O anúncio vem semanas após artistas latino-americanos afirmarem que as músicas geradas por IA estão inundando streamings como o Spotify, Deezer e YouTube Music, roubando o destaque que deveria ser dado a músicos humanos.
“Visualizamos um futuro em que artistas e produtores estejam no controle de como — ou se — vão incorporar IA em seus processos criativos. Como sempre, deixamos essas decisões aos próprios criadores, ao mesmo tempo em que trabalhamos para protegê-los contra spam, imitação e fraude, e para dar aos ouvintes mais transparência sobre a música que escutam”, afirmou o Spotify em nota.
Segundo a plataforma de streaming de música, nos últimos 12 meses, período marcado pela explosão das ferramentas de IA generativa, foram removidas mais de 75 milhões de faixas de spam do Spotify.
Confira as principais atualizações do Spotify em sua política do uso de IA:
Filtro de spam musical
Segundo a empresa, táticas de spam – como envios em massa, duplicações, truques de SEO, abuso de faixas artificialmente curtas e outros tipos de conteúdo de baixa qualidade – ficaram mais fáceis de explorar conforme as ferramentas de IA permitem a qualquer um gerar grandes volumes de músicas.

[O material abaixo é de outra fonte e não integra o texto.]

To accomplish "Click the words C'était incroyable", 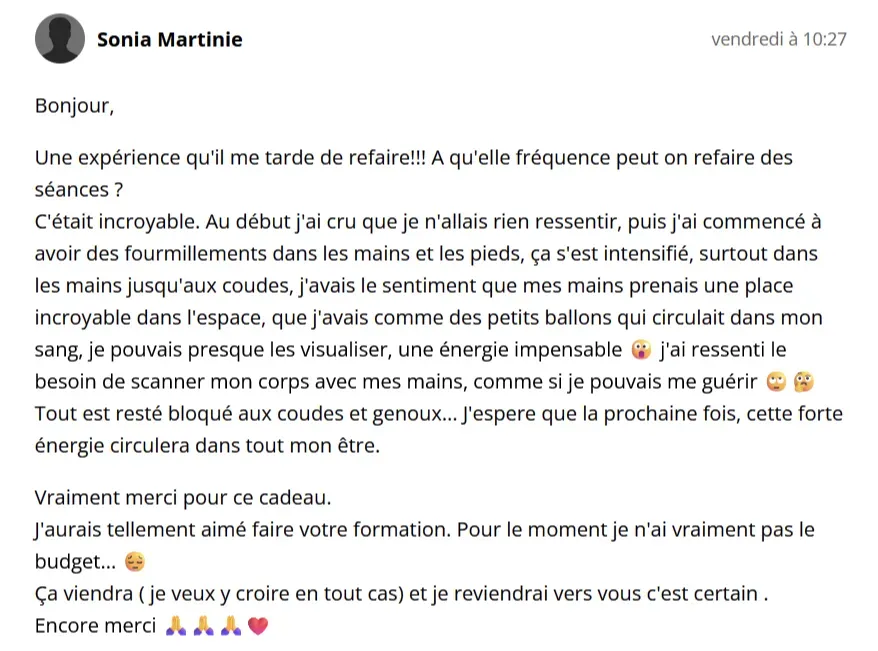I will (117, 222).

Por isso, o Spotify vai lançar gradualmente nos próximos meses um novo filtro de spam musical: um sistema que vai identificar atores que sobem conteúdo e faixas envolvidos nessas práticas, rotulá-los e parar de recomendá-los.

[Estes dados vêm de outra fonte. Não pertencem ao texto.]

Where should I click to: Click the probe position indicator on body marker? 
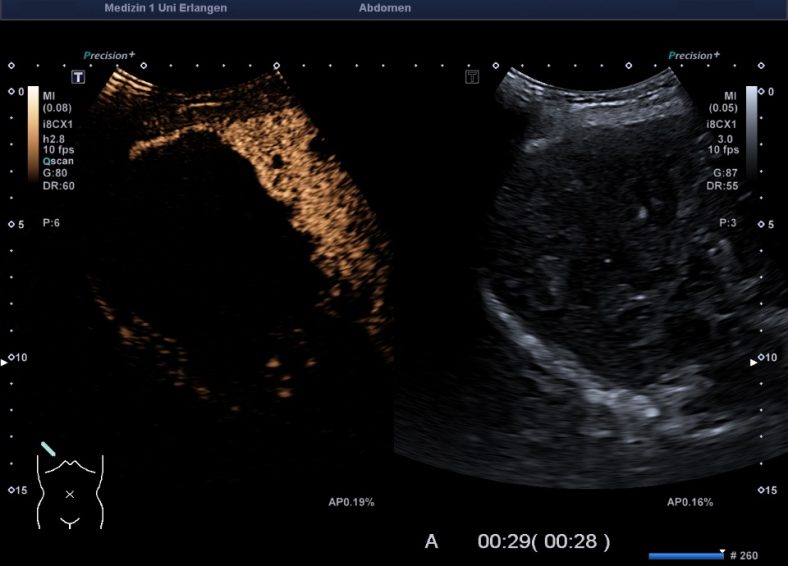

Regras mais rígidas contra imitação
Também vem aí uma nova política de imitação que esclarece como a empresa lida com denúncias sobre clonagem de voz de IA (e outras formas de imitação vocal não autorizada), dando aos artistas proteções mais fortes e um processo mais claro de recurso. Neste caso, a imitação vocal só será permitida no Spotify quando o artista imitado tiver autorizado o uso.
Além disso, o Spotify está aumentando os investimentos para combater outra forma de fraude: quando alguém envia músicas (geradas por IA ou não) para o perfil de outro artista de forma fraudulenta em serviços de streaming. Novas medidas de prevenção estão sendo testadas com os principais distribuidores de artistas, para que eles consigam bloquear esses ataques na origem.
Ademais, a empresa diz que também vai investir mais recursos no processo de análise de “conteúdo fora do lugar”, reduzindo o tempo de espera para revisão e permitindo que artistas denunciem o problema já no estado de pré-lançamento.
Divulgação de uso de IA em créditos musicais
Para artistas que usam IA de forma responsável, não há hoje uma maneira clara nas plataformas de streaming de indicar se – e como – a tecnologia foi utilizada. Nesse sentido, o Spotify está ajudando a desenvolver e vai apoiar o novo padrão da indústria para divulgação de uso de IA nos créditos musicais, criado pela Digital Data Exchange (DDEX).
À medida que essas informações forem submetidas por gravadoras, distribuidores e parceiros, passarão a ser exibidas no aplicativo do streaming. Segundo a empresa, esse padrão permite que artistas e detentores de direitos indiquem claramente onde e como a IA participou na criação de uma faixa – seja em vocais, instrumentação ou pós-produção.